Then again, that would seem to be the point. A Time to Stand is largely about assuring the audience that the Dominion War is not something that will be resolved immediately. Unlike the Klingon Civil War that began with Redemption, Part I and was neatly tidied away by the end of Redemption, Part II. Typically, when something truly status-quo-shattering happens in a season finale, it is neatly resolved in the season premiere so that things can fet back to business as usual as soon as possible without disturbing the syndication reruns.

When Picard was assimilated by the Borg in The Best of Both Worlds, Part I, he was rescued and healed in The Best of Both Worlds, Part II. When the crew were banished to the past in Time’s Arrow, Part I, they returned to the present in Time’s Arrow, Part II. When Data betrayed the crew in Descent, Part I, he was redeemed and restored in Descent, Part II. When the Kazon seized control of Voyager in Basics, Part I, they were promptly ousted in Basics, Part II. Typically, order reasserts itself.

Cracking good yarn.

Cracking good yarn.

Deep Space Nine has had the luxury of avoiding that structure.
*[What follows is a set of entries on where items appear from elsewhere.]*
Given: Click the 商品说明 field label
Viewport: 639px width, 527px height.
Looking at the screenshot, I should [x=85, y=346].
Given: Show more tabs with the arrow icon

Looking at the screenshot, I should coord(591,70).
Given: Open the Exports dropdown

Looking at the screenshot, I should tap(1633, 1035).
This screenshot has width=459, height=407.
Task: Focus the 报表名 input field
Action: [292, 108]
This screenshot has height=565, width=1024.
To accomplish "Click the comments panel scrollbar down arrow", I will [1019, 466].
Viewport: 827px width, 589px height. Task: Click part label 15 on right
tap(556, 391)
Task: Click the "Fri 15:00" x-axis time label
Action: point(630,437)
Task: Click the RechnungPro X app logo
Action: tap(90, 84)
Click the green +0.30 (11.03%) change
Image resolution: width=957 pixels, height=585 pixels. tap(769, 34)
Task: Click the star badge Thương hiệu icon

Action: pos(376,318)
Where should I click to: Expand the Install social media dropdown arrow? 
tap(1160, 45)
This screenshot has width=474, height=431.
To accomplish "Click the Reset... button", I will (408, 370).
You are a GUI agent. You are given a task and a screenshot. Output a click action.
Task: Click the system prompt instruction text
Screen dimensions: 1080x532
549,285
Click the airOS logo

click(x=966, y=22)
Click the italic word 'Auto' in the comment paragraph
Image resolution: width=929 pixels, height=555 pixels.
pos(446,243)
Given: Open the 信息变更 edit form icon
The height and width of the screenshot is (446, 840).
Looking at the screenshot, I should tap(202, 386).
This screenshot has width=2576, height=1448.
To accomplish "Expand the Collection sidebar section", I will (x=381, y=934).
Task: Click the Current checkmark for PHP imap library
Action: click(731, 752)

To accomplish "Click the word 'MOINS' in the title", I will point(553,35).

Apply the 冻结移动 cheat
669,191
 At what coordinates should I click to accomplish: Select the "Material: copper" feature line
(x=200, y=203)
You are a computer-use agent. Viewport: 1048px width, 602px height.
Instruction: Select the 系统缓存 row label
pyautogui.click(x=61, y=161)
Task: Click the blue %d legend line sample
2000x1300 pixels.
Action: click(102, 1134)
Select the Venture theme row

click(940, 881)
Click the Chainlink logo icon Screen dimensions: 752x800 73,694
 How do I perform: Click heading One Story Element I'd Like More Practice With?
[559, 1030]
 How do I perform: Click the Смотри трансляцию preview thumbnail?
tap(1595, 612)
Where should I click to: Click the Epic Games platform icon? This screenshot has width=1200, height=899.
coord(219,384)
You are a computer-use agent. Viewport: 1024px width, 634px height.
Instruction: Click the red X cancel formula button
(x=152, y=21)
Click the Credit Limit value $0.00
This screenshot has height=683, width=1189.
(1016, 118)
However, it has largely avoided those neat resolutions by avoiding cliffhangers. Traditionally, Deep Space Nine closed its seasons with a tease of what was to come rather than by presenting a problem with a clear solution. In the Hands of the Prophets introduced Vedek Winn and Vedek Bareil, but it did not end with an existential threat. Sisko was recovered at the end of The Jem’Hadar, with knowledge of a new looming threat. Odo offered a vague warning at the end of The Adversary.

As such, the ending of Call to Arms stands out from the earlier cliffhangers by offering a very clear problem for the characters and a very obvious solution. At the end of Call to Arms, Gul Dukat seizes control of Deep Space Nine and forces the Starfleet crew (and Garak) to abandon the station. It is a stark cliffhanger, but one that recalls Basics, Part I. Given the way that Star Trek cliffhangers tend to work to that point, it seemed reasonable to expect that A Time to Stand would focus on Sisko and his crew plotting to retake the station.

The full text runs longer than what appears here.